Types of pain, how to classify them according to their duration?

what is pain? The Royal Spanish Academy defines it as

1️⃣ An annoying and afflictive sensation of a part of the body due to an internal or external cause.

2️⃣ A feeling of grief and distress.

When we think of pain, it is not only physical harm that comes to mind. It is clear that this concept also includes a psychological aspect. It hurts the body but it can also hurt the mind. This is essential to understand how pain can have a major impact on our state of mind. Improving the emotional state of patients is, in fact, one of the fundamental pillars of therapy.

Therefore, pain affects our quality of life very much. It brings us negative emotions. It can also alter our social and family relationships and cause changes in our behaviour. In the end, all our conversation revolves around the pain we suffer and we start to abandon habits such as going out with friends, going to work, exercising, etc. The pain patient thus enters a loop from which it is extremely difficult to escape.

The Gate Control Theory was published in 1965. This work provided a fundamental insight: the central nervous system plays an essential role in the perception of pain, giving rise to a mechanism by which psychological and emotional processes can modulate the sensory signal.

In other words, the experience of pain will therefore be determined by a multitude of factors such as cultural influences, past experiences or personality characteristics. People are different and considering these differences can be key to effective treatment interactions. It is obvious that human beings respond differently to the same painful stimulus. They respond similarly, predictably to some extent, but with differences. Therefore, a multidisciplinary assessment is essential.

types of pain and how can we classify them?

- Problems and tasks:
1. Can you return, word for word, the part of the passage on pain that opens with the words containing "what is pain?" and closes with "pillars of therapy."?
2. Which factors does the passage on pain name as determining the experience of pain?
The rows come from a separate source.

- Information shown:
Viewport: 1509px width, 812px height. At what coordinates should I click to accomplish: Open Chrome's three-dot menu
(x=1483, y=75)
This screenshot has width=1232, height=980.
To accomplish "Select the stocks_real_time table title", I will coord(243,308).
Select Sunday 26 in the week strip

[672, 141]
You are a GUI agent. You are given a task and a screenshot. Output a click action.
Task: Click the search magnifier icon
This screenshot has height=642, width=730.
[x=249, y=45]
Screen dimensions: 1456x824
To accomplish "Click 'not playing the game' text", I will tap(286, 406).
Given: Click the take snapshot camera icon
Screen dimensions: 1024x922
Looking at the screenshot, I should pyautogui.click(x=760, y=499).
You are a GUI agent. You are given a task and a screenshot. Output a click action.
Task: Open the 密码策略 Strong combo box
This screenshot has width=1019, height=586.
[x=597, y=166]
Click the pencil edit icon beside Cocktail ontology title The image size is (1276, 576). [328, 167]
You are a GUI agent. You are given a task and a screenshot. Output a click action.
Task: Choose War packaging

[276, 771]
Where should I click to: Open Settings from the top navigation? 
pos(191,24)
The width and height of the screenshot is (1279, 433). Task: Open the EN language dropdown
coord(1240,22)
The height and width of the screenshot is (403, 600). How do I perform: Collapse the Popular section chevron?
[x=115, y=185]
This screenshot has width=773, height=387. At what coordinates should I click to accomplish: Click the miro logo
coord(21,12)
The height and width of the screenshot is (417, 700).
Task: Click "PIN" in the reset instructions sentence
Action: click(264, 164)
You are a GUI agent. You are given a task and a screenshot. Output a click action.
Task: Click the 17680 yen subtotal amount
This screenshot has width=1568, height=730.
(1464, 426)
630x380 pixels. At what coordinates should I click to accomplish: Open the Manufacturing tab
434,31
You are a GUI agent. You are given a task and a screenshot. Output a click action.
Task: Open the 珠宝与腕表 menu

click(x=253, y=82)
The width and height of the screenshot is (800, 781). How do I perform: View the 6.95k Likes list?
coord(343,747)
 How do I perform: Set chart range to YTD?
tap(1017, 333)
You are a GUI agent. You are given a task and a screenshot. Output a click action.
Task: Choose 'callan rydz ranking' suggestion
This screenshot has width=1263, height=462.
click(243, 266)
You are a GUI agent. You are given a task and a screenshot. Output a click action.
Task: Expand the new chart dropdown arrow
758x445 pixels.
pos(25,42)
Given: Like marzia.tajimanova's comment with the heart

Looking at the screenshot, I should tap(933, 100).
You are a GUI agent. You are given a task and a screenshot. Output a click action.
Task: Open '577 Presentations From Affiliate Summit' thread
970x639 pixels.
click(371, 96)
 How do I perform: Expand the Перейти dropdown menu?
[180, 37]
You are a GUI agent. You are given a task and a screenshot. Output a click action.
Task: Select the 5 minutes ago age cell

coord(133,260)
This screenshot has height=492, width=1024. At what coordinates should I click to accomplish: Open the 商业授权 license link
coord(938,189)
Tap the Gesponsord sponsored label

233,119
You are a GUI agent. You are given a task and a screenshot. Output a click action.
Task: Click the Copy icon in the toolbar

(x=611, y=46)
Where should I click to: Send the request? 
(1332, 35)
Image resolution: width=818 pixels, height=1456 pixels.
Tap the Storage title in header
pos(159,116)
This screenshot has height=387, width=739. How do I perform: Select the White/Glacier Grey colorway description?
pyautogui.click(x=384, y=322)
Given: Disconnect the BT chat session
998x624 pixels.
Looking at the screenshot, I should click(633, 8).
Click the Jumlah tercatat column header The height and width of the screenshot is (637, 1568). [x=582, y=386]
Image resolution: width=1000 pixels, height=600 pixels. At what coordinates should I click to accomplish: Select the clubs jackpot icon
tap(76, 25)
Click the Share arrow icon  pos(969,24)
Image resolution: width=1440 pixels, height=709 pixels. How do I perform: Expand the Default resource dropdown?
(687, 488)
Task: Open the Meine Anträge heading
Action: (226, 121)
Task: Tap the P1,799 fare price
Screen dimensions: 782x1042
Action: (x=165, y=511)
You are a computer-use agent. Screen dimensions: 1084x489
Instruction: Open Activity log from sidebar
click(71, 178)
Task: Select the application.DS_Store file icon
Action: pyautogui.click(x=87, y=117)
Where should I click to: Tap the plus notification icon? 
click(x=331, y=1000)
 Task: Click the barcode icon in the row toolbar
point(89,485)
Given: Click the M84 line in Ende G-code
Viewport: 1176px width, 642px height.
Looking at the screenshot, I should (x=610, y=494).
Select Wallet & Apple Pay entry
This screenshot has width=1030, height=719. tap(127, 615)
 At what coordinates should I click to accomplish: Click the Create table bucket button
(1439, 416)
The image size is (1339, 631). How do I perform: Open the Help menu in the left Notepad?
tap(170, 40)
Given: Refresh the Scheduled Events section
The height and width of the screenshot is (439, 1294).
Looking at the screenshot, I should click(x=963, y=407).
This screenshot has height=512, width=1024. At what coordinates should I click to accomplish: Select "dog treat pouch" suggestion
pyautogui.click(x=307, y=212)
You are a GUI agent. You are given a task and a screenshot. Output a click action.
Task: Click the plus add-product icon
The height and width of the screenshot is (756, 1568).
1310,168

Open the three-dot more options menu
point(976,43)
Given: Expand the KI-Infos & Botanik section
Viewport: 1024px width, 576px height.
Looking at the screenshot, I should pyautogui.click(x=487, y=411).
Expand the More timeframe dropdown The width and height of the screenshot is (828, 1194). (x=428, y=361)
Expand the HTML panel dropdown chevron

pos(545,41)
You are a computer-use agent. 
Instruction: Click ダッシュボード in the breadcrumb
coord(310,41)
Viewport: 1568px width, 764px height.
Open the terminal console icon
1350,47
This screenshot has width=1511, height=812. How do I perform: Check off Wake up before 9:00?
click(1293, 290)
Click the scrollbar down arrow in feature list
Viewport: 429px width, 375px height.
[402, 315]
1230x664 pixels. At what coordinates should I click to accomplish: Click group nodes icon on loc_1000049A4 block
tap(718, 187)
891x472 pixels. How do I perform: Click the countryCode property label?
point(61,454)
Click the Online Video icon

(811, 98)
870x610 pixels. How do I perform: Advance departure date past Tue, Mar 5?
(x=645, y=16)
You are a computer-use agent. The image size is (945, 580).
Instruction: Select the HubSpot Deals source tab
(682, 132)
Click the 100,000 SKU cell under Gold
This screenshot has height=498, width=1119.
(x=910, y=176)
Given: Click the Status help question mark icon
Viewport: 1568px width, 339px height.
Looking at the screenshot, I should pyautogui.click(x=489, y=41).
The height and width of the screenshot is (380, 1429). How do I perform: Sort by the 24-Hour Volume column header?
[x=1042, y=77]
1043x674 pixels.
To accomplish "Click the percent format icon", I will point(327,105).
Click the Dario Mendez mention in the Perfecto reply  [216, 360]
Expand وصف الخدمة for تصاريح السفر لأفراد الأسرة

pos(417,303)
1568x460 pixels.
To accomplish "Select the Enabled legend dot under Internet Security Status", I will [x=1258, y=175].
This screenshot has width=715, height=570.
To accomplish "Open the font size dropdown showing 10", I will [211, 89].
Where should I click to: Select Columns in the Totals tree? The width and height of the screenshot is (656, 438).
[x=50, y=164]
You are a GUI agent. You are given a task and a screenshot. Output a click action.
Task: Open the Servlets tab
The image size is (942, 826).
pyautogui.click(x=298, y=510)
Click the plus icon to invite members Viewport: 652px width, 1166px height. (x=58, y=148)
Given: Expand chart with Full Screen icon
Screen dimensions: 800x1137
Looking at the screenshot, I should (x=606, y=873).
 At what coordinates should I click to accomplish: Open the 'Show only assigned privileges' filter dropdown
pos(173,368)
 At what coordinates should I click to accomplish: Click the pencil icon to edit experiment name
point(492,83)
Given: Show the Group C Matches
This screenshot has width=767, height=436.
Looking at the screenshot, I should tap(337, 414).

- Answers by task:
1.
what is pain? The Royal Spanish Academy defines it as

1️⃣ An annoying and afflictive sensation of a part of the body due to an internal or external cause.

2️⃣ A feeling of grief and distress.

When we think of pain, it is not only physical harm that comes to mind. It is clear that this concept also includes a psychological aspect. It hurts the body but it can also hurt the mind. This is essential to understand how pain can have a major impact on our state of mind. Improving the emotional state of patients is, in fact, one of the fundamental pillars of therapy.

2. Cultural influences, past experiences, and personality characteristics.